* WHAT THE TASK ASKS *
Return the data below in full, exactly as it stands.

* Records drawn from a dataset *
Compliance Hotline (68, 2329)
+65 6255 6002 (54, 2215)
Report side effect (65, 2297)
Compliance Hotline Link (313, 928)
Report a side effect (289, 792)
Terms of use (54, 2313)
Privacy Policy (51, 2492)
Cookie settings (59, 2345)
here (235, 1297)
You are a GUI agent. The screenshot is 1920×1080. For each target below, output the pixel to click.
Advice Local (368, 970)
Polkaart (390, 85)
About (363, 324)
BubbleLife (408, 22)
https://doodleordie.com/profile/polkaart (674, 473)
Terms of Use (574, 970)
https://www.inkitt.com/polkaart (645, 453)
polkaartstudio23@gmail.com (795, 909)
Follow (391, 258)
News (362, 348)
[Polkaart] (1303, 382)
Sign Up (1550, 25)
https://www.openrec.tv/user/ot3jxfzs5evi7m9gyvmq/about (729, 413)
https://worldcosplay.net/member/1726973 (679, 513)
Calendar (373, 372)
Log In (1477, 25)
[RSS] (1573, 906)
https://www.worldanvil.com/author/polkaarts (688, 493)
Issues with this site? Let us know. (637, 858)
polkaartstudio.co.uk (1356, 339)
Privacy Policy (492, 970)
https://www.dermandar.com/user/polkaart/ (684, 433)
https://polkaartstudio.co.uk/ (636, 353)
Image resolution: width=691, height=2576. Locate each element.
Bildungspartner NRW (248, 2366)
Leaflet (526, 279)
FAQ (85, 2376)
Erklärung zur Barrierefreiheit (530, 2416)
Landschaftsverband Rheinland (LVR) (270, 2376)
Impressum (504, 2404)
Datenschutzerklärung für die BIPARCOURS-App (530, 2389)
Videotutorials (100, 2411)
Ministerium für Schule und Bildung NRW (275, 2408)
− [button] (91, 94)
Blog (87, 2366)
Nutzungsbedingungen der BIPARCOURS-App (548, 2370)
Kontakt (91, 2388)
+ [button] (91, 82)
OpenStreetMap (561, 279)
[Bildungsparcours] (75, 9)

* ANSWER TO THE EXERCISE *
Compliance Hotline (68, 2329)
+65 6255 6002 (54, 2215)
Report side effect (65, 2297)
Compliance Hotline Link (313, 928)
Report a side effect (289, 792)
Terms of use (54, 2313)
Privacy Policy (51, 2492)
Cookie settings (59, 2345)
here (235, 1297)
You are a GUI agent. The screenshot is 1920×1080. For each target below, output the pixel to click.
Advice Local (368, 970)
Polkaart (390, 85)
About (363, 324)
BubbleLife (408, 22)
https://doodleordie.com/profile/polkaart (674, 473)
Terms of Use (574, 970)
https://www.inkitt.com/polkaart (645, 453)
polkaartstudio23@gmail.com (795, 909)
Follow (391, 258)
News (362, 348)
[Polkaart] (1303, 382)
Sign Up (1550, 25)
https://www.openrec.tv/user/ot3jxfzs5evi7m9gyvmq/about (729, 413)
https://worldcosplay.net/member/1726973 (679, 513)
Calendar (373, 372)
Log In (1477, 25)
[RSS] (1573, 906)
https://www.worldanvil.com/author/polkaarts (688, 493)
Issues with this site? Let us know. (637, 858)
polkaartstudio.co.uk (1356, 339)
Privacy Policy (492, 970)
https://www.dermandar.com/user/polkaart/ (684, 433)
https://polkaartstudio.co.uk/ (636, 353)
Image resolution: width=691, height=2576. Locate each element.
Bildungspartner NRW (248, 2366)
Leaflet (526, 279)
FAQ (85, 2376)
Erklärung zur Barrierefreiheit (530, 2416)
Landschaftsverband Rheinland (LVR) (270, 2376)
Impressum (504, 2404)
Datenschutzerklärung für die BIPARCOURS-App (530, 2389)
Videotutorials (100, 2411)
Ministerium für Schule und Bildung NRW (275, 2408)
− [button] (91, 94)
Blog (87, 2366)
Nutzungsbedingungen der BIPARCOURS-App (548, 2370)
Kontakt (91, 2388)
+ [button] (91, 82)
OpenStreetMap (561, 279)
[Bildungsparcours] (75, 9)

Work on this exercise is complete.